Scuola e educazione
La blogger di Hello Family Isabelle

Il bambino e il tablet

Di recente ci siamo concessi una delle nostre rare uscite in un fast-food. Mentre mangiavamo i nostri hamburger, il locale si è riempito di bambini e ragazzi. La scena che ci si è parata davanti a quel punto ha lasciato le mie figlie a bocca aperta e ha fatto sgranare gli occhi alla sottoscritta.

Una volta ordinati hamburger, patatine, shake e cola, nessuno apriva più bocca. Tutti tenevano lo sguardo puntato sul cellulare o l’iPad. Anziché mangiare in compagnia, i ragazzi erano sprofondati ciascuno nel proprio universo digitale e, mentre guardavano su Instagram le foto degli altrui pasti, ingurgitavano distrattamente ciò che avevano nel piatto. 

Bambino & tablet: la relazione più cruciale del 21° secolo?

Per quanto mi riguarda, in fatto di educazione all’uso dei media sono abbastanza rilassata e a volte, quando siamo al ristorante, lascio l’iPad alle bambine, in modo che io e mio marito possiamo finire di mangiare in pace. Ciò non di meno, dopo l’episodio del fast-food ho avvertito l’esigenza di approfondire la questione.

Mi sono chiesta se quella tra bambini e tablet non sia forse la relazione più cruciale del 21° secolo. In fin dei conti cellulari & Co. sono presenti in quasi tutti gli ambiti della vita di bambini e ragazzi. Anche le scuole, ad es., dotano di tablet intere classi. Di seguito vorrei condividere con voi il succo dei consigli degli esperti nei quali mi sono imbattuta durante la mia ricerca. Si tratta naturalmente di cose che già si sanno, ma tornare a rifletterci un attimo non può certo guastare.

Un piccolo ripasso

  • Niente dispositivi con schermo prima dei tre anni: con il primo figlio è fattibile. A partire dal secondo vale la seguente massima: «Se le eccezioni sono poche ma buone, non ci sono pericoli».
  • Dispositivi con schermo per non più di 30 minuti al giorno fra i tre e i sei anni: a questo proposito ogni famiglia deve naturalmente trovare la soluzione che più le si addice. L’espressione «al giorno» non mi piace. In casa nostra il tablet non si usa quotidianamente. In compenso, se la domenica piove, può capitare che si organizzi un pomeriggio di cinema casalingo e le piccole guardino un intero film per bambini. 
  • Fra i sette e gli undici anni non più di un’ora al giorno davanti allo schermo: condivido in pieno e penso che un’ora sia forse persino troppo, visto che tra scuola, compiti, hobby, giochi e famiglia, difficilmente un bambino di quest’età avrà un’ora da trascorrere davanti a uno schermo.
  • A partire dai 12 anni le cose iniziano probabilmente a complicarsi: i genitori sono chiamati a dar fondo alla loro ingegnosità. Anziché imporre divieti possono ad es. proporre un buon numero di attività che non prevedano l’uso di dispositivi elettronici. Dei miei conoscenti – genitori di un ragazzino appena entrato nell’adolescenza – hanno ideato un pool di idee da cui traggono di continuo ispirazione. In concreto, si tratta di un vaso pieno di bigliettini blu e verdi. A quelli blu corrispondono attività che il ragazzo può svolgere da solo o con amici, ad es. fare del bricolage, disegnare un fumetto, studiare una coreografia o costruire una casetta per uccelli. A quelli verdi corrispondono invece attività da svolgersi in famiglia, ad es. andare in piscina, lanciarsi in una piccola caccia al tesoro in paese, trascorrere una rilassante giornata nel bosco, preparare una torta o andare al teatro. Chiaramente la lista può allungarsi all’infinito. 
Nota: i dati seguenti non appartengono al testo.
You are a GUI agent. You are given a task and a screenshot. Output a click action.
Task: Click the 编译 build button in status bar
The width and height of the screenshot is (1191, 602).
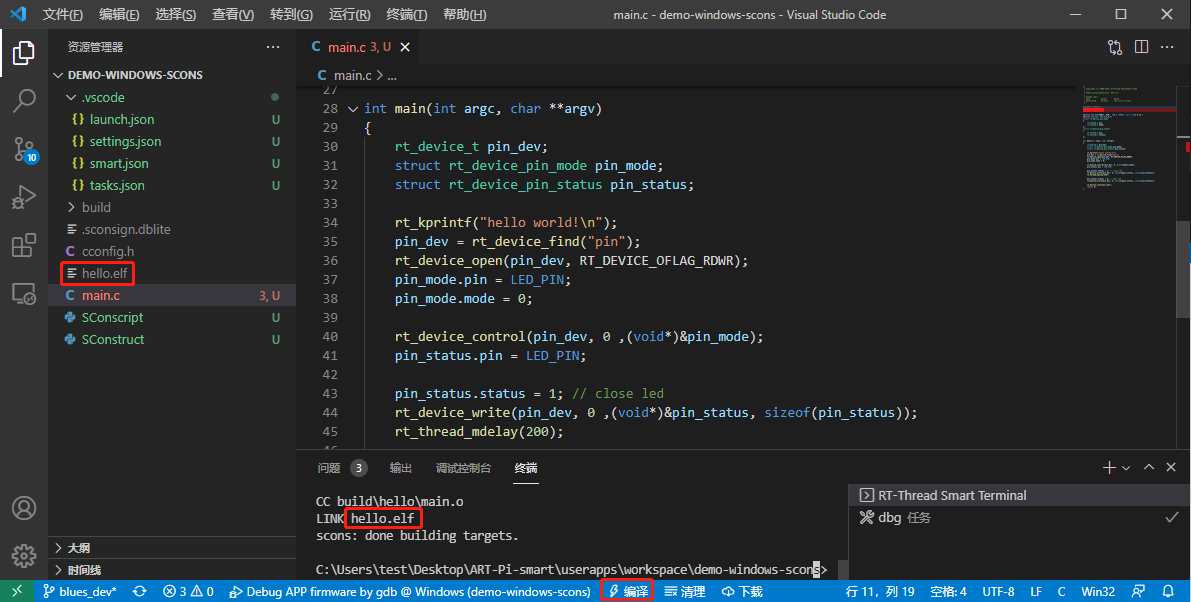628,591
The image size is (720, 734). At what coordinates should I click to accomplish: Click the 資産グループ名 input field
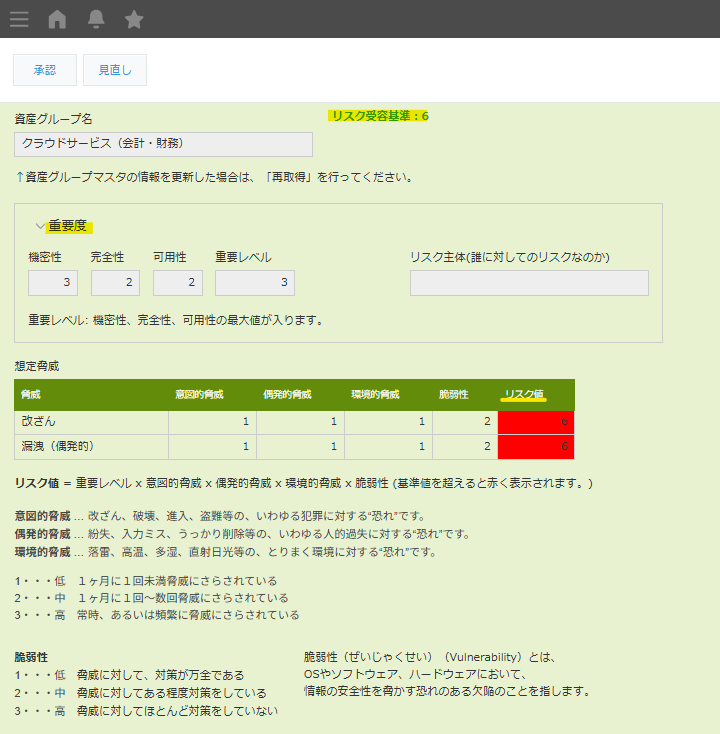coord(163,144)
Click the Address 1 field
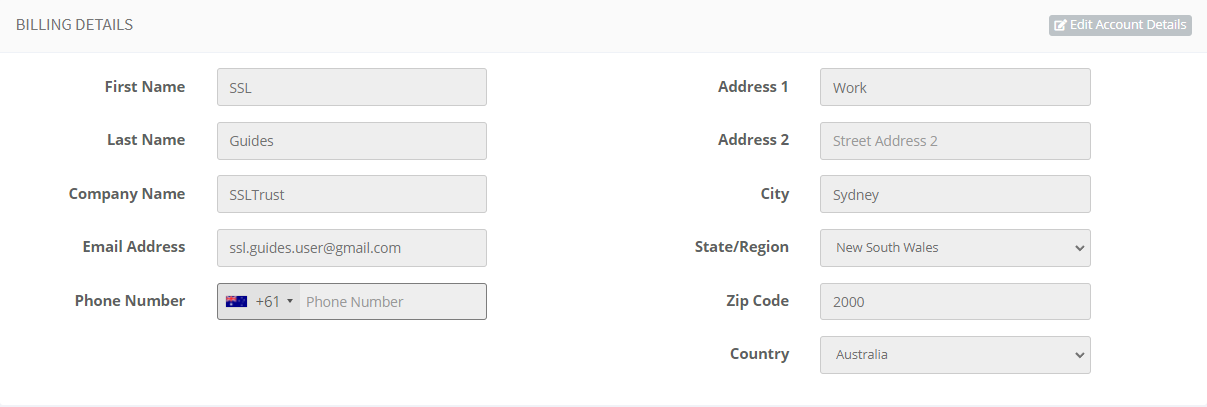Viewport: 1207px width, 407px height. (x=955, y=87)
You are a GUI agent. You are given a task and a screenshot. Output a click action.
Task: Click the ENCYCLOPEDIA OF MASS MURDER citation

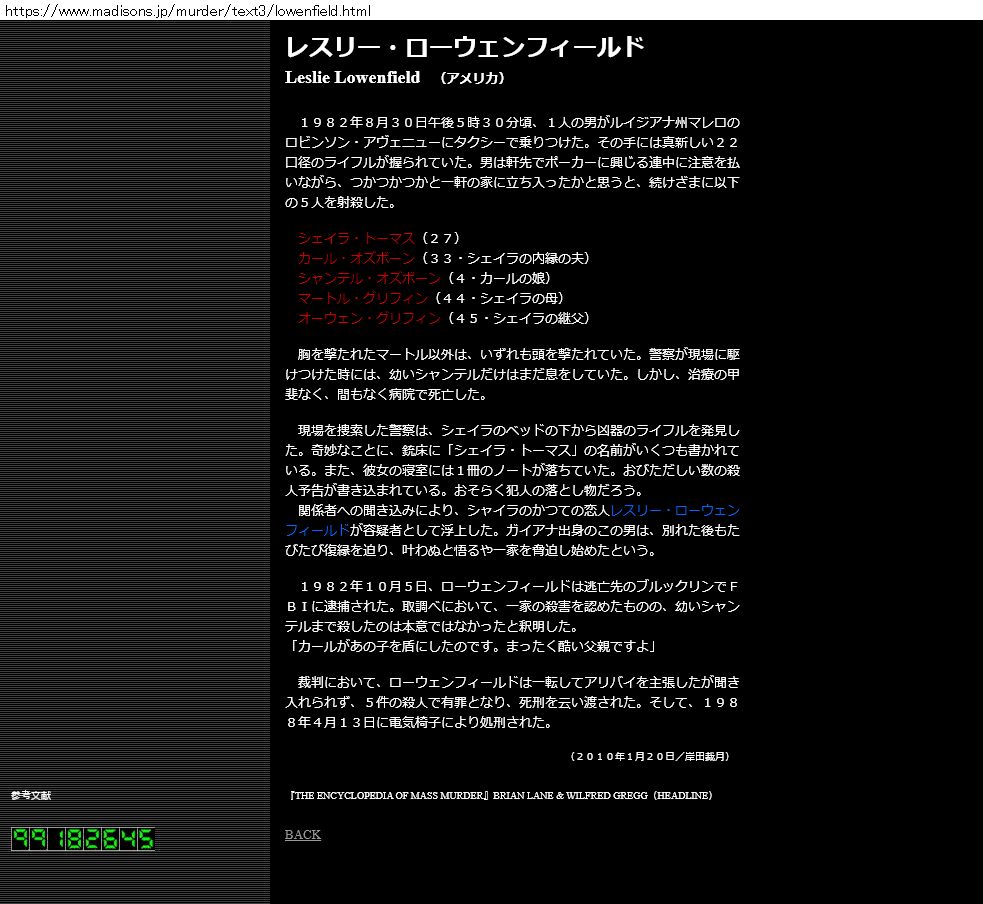point(500,796)
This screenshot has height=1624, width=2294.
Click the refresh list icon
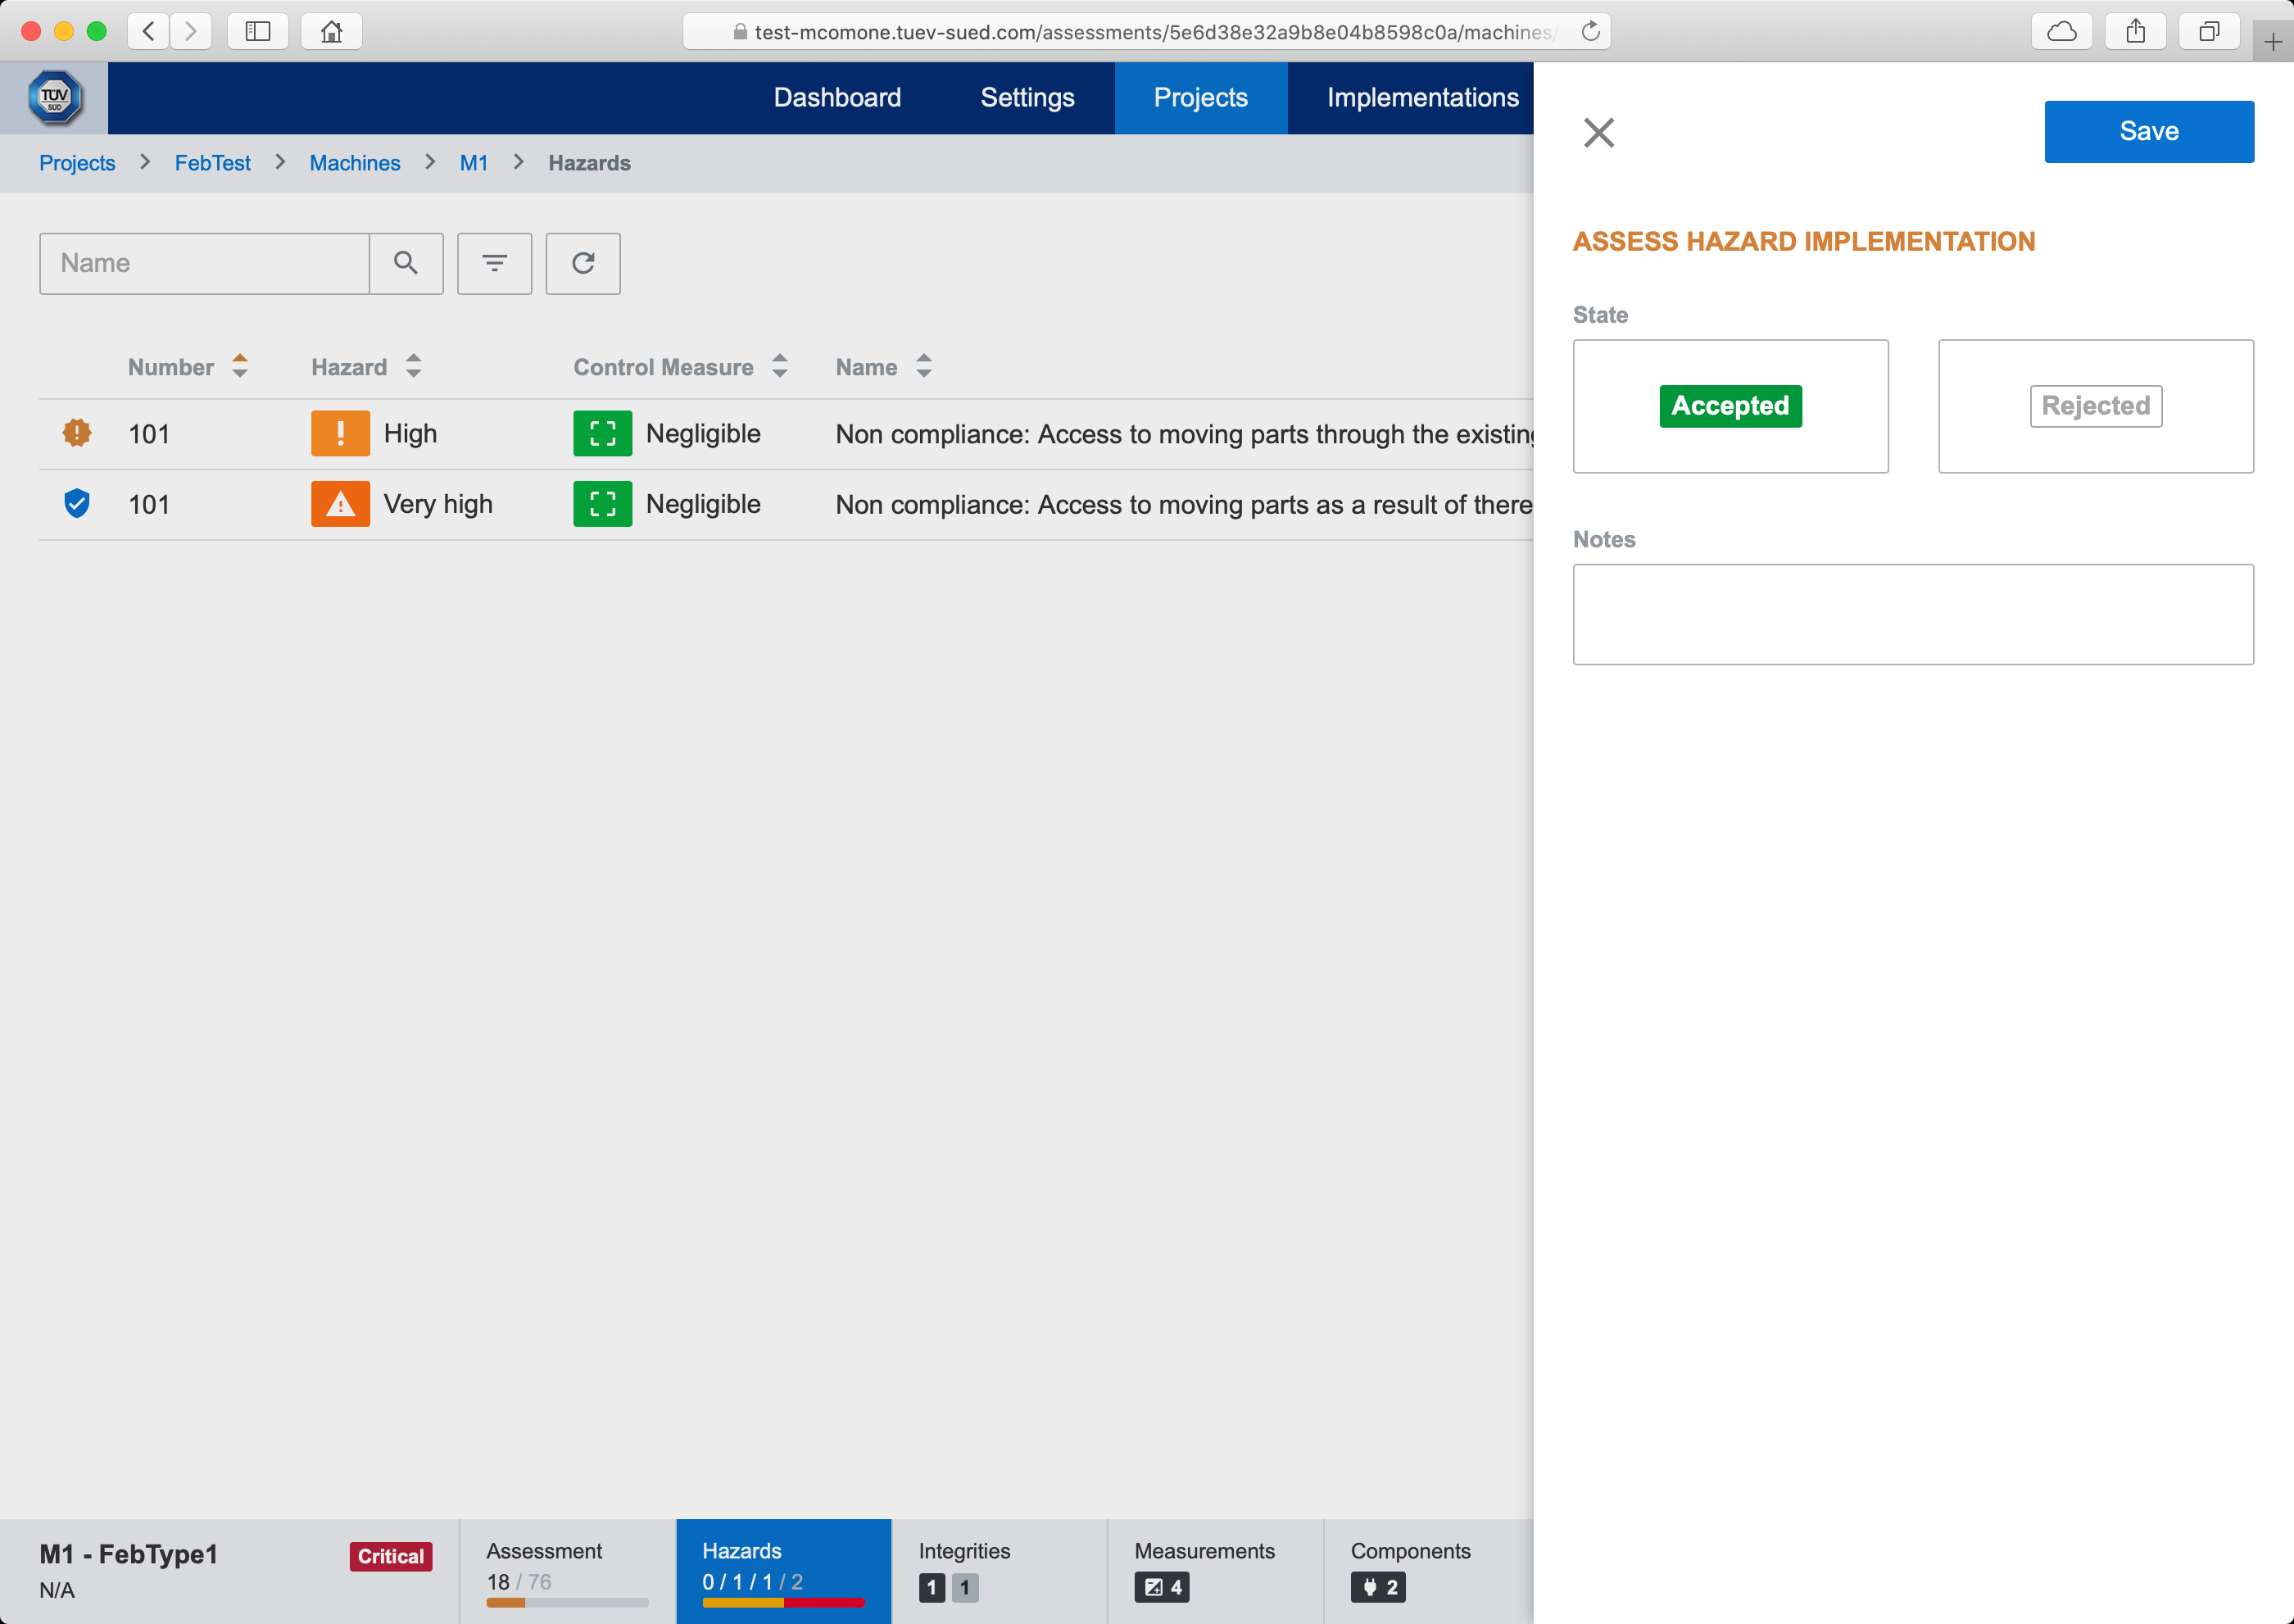pos(583,263)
Per quanto mi riguarda, dai consigli elencati sopra ho ricavato in sintesi due principi essenziali su cui impostare il consumo mediatico in casa nostra:

  1. Le mie figlie non possono (ancora) utilizzare quotidianamente dispositivi con schermo. Glieli concedo 3-4 volte a settimana stabilendo un limite di tempo approssimativo, ma senza contare i minuti.
  2. Vale la pena di preselezionare qualche trasmissione di buona qualità. A seconda del programma, infatti, il tempo trascorso davanti a uno schermo può anche rivelarsi istruttivo.

Alla possibilità che un giorno anche le mie bimbe possano seguire l’esempio dei ragazzini di cui si parlava all’inizio, preferisco per ora non pensare.